Regierung und SPD kritisieren Sarrazin
Es ist wieder so weit: Thilo Sarrazin bringt Freund wie Feind gegen sich auf. Andrea Nahles spart nicht mit Kritik und wünscht sich den Parteiaustritt des "unterbeschäftigen Bundesbankers".

Bundesbank-Vorstand Thilo Sarrazin ist wegen seiner Äußerungen über mangelnde Integrationsbereitschaft von Ausländern in die Kritik geraten. Sowohl die Bundesregierung als auch Sarrazins Partei, die SPD, grenzten sich am Mittwoch in scharfer Form von dem früheren Berliner Finanzsenator ab. Die Grünen forderten, den 65-Jährigen von seinem Vorstandsposten abzuberufen.

SPD-Generalsekretärin Andrea Nahles Bundesbank-Vorstandsmitglied Thilo Sarrazin wegen dessen Äußerungen über mangelnde Integrationsbereitschaft von Ausländern vorgeworfen, den Namen der SPD zu missbrauchen. "Sarrazin ist ein unterbeschäftigter Bundesbanker mit ausgeprägter Profilneurose", sagte Nahles dem "Hamburger Abendblatt" (Donnerstag). "Das allein wäre noch nicht bemerkenswert, aber er missbraucht den Namen der SPD." Wer einzelne Bevölkerungsgruppen pauschal verächtlich mache und gegeneinander aufbringe, treibe ein perfides, vergiftetes Spiel mit Ängsten und Vorurteilen und habe mit den Werten und Überzeugungen der SPD rein gar nichts mehr zu tun, sagte Nahles.

Grünen-Chefin Claudia Roth sagte "Handelsblatt Online", Sarrazins Abberufung sei überfällig. Bundesfinanzminister Wolfgang Schäuble (CDU) betonte, er würde sich schämen, wenn ein Mitglied seiner Partei solche Äußerungen von sich gäbe. "Das ist ein Problem, und darüber muss Herr Weber nachdenken." Allerdings habe Axel Weber, der Präsident der Bundesbank, hier nur einen begrenzten Handlungsspielraum. Sarrazin hatte schon früher mit ähnlichen Äußerungen für Unmut der Bundesbanker gesorgt.
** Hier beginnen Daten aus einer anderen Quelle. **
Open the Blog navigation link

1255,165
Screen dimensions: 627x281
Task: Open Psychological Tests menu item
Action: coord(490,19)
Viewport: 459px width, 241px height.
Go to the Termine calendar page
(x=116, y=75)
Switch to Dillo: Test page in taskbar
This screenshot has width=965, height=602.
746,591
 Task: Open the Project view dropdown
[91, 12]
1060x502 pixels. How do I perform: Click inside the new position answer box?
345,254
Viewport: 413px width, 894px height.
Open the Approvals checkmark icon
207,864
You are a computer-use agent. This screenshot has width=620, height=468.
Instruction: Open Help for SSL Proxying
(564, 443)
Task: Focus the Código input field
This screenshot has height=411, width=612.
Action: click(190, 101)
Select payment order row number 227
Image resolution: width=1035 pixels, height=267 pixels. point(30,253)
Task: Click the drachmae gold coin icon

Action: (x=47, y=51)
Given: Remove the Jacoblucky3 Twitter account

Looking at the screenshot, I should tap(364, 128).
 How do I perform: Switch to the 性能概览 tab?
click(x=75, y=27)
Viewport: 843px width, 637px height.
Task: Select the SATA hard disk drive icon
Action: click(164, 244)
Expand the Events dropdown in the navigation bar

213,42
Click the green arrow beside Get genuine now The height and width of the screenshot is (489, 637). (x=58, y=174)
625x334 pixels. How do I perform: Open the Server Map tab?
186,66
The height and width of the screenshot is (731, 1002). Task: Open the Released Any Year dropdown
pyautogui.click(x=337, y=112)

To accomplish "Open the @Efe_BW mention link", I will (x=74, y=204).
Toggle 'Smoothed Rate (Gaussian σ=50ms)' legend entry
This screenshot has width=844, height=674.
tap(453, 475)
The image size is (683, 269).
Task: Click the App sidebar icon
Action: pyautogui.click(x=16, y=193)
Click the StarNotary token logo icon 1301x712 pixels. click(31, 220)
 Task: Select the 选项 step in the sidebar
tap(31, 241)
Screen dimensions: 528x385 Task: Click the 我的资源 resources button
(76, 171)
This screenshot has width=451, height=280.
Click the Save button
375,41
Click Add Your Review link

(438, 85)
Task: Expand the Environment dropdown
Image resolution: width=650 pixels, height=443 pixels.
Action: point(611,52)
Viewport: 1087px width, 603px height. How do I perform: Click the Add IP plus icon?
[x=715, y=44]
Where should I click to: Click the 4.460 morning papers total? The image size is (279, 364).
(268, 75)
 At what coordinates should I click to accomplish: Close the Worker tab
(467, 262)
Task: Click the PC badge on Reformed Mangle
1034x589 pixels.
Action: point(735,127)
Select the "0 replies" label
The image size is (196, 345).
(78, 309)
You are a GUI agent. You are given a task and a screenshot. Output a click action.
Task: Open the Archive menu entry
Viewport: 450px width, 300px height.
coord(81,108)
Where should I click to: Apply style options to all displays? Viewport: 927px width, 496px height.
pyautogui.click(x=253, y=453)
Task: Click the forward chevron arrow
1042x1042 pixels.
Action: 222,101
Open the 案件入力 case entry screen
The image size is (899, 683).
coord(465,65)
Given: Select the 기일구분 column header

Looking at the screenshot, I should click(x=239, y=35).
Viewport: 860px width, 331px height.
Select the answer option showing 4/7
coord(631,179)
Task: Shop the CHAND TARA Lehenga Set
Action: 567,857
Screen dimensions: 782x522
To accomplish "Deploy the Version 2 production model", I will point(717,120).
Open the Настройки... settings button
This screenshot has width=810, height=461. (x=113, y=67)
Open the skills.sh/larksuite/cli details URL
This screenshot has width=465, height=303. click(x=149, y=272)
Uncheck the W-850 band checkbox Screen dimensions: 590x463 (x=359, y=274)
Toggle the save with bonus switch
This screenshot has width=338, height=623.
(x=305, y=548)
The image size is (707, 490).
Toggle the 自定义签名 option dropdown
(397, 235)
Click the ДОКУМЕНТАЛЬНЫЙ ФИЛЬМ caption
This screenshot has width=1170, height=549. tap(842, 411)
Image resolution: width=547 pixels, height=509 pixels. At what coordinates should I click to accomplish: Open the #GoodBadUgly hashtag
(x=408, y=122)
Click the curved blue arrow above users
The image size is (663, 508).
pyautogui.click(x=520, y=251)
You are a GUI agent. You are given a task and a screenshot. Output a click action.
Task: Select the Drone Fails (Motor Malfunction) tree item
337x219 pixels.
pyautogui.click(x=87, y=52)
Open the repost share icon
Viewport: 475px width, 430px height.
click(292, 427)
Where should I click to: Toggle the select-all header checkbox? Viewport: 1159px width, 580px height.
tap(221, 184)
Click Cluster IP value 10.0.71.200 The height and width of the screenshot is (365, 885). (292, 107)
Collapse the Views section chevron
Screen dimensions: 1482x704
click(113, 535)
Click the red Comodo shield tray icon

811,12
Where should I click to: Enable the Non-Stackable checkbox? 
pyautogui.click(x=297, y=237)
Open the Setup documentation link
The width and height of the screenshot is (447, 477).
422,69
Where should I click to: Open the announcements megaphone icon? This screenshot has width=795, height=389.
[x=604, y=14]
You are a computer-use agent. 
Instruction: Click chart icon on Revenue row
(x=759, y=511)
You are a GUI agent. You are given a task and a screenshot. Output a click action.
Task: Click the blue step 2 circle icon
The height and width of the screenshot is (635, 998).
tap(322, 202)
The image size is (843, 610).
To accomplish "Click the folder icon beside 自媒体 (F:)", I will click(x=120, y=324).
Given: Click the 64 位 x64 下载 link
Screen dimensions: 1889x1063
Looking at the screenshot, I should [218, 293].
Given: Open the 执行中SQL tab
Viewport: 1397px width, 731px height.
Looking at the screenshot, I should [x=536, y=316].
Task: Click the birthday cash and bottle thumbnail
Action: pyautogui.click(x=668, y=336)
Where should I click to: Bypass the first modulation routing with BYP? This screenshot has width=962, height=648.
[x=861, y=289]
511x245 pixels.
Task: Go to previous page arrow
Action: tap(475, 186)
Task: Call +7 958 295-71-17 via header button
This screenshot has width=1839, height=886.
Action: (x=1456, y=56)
Der Bürgermeister des Berliner Bezirks Neukölln, Heinz Buschkowsky (SPD) räumte ein: "Die Probleme, die er benennt, die gibt es, keine Frage. Wir haben Parallelgesellschaften, wir haben Bildungsferne, wir haben Menschen, die sich im Sozialsystem eingerichtet haben, und wir haben Menschen, die das Sozialsystem als Lebensgrundlage benutzen und, Scheiß Deutsche sagen", sagte Buschkowsky im Deutschlandradio Kultur. Dies jedoch "als eine Art Marke allen Zuwanderern anzukleben", halte er für falsch. Eine Volkspartei wie die SPD müsse aber unbequeme und auch lästige Meinungen in sich dulden.

Das Berliner Haus der Kulturen der Welt will eine Diskussion mit Sarrazin absagen, wenn dabei keine politische Gegenstimme zu Wort kommt. Das Haus teilte am Mittwoch mit, Sarrazin und sein Verlag hätten die Einladung eines kritischen Gesprächspartners abgelehnt. "Bleibt es bei dieser Haltung, wird die Veranstaltung bei uns nicht stattfinden", sagte Intendant Bernd M. Scherer. Die Deutsche Verlags- Anstalt (DVA) widersprach der Darstellung. Das Literaturfestival Berlin habe mit dem Verlag vereinbart, dass die Veranstaltung eine Buchpräsentation mit einem moderierten Gespräch werde.